Stated exercise:
Write out the lines of the items as a JSON list of strings, one string per line, skipping blank lines.

START Given records

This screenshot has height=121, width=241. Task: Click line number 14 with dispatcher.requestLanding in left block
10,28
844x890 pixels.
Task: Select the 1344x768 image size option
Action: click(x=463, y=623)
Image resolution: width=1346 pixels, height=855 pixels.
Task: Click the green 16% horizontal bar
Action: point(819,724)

END Given records

Task result:
[
  "This screenshot has height=121, width=241. Task: Click line number 14 with dispatcher.requestLanding in left block",
  "10,28",
  "844x890 pixels.",
  "Task: Select the 1344x768 image size option",
  "Action: click(x=463, y=623)",
  "Image resolution: width=1346 pixels, height=855 pixels.",
  "Task: Click the green 16% horizontal bar",
  "Action: point(819,724)"
]